* [WORK REQUIRED]:
Repeat the data below verbatim, starting at the line that contains "The width and height of the screenshot is (299, 214)." and ending at the line that contains "Action: click(x=298, y=602)", with both of those lines included.

Dataset items:
┄┄┄┄┄┄

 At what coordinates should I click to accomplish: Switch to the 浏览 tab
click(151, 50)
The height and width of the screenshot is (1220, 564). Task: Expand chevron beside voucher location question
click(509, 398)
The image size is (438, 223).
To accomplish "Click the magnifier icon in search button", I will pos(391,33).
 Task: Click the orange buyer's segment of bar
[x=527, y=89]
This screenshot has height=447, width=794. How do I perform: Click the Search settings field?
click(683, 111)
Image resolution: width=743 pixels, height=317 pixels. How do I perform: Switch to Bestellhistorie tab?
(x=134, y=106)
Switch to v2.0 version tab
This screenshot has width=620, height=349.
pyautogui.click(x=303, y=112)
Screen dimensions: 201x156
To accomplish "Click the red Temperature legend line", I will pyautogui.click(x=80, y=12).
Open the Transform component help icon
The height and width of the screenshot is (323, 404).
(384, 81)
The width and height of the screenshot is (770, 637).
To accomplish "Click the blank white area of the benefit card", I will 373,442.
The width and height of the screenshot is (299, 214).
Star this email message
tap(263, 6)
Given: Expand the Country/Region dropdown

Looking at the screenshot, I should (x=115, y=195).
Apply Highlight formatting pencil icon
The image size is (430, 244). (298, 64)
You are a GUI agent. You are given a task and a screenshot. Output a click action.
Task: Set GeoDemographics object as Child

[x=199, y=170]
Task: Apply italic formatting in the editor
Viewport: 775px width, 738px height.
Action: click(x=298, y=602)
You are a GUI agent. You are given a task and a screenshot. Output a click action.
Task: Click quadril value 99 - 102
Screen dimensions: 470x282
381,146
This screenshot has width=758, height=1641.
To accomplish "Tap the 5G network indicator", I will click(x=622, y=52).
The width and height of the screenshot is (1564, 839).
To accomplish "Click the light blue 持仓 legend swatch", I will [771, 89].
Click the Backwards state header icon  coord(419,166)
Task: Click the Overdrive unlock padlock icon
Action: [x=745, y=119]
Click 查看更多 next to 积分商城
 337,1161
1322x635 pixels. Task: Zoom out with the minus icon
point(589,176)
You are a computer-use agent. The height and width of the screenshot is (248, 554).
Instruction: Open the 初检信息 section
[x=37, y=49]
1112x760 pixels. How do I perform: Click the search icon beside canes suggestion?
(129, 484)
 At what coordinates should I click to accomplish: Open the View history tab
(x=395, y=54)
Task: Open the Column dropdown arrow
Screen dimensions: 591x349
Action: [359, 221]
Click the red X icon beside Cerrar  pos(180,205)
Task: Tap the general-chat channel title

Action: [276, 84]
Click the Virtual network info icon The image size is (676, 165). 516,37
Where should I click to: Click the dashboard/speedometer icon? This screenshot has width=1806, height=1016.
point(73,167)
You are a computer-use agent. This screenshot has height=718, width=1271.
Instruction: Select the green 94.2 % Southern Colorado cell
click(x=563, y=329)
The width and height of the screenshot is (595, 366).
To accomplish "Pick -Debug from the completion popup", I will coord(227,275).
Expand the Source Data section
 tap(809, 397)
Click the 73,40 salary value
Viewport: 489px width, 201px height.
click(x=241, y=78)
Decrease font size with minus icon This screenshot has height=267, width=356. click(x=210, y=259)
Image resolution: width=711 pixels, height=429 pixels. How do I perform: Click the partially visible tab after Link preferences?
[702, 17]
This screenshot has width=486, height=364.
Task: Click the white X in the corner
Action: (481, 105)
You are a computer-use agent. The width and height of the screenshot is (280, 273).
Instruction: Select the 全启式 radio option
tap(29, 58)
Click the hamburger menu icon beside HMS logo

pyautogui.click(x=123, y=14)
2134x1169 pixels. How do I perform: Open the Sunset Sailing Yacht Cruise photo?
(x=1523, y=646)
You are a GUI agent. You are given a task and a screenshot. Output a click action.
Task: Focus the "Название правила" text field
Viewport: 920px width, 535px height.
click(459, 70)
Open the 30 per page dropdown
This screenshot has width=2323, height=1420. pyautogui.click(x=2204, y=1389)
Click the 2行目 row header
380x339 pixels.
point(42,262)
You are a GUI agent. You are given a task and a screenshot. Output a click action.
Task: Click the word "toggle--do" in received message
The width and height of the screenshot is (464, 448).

┄┄┄┄┄┄

* [SOLUTION TO THIS TASK]:
The width and height of the screenshot is (299, 214).
Star this email message
tap(263, 6)
Given: Expand the Country/Region dropdown

Looking at the screenshot, I should (x=115, y=195).
Apply Highlight formatting pencil icon
The image size is (430, 244). (298, 64)
You are a GUI agent. You are given a task and a screenshot. Output a click action.
Task: Set GeoDemographics object as Child

[x=199, y=170]
Task: Apply italic formatting in the editor
Viewport: 775px width, 738px height.
Action: click(x=298, y=602)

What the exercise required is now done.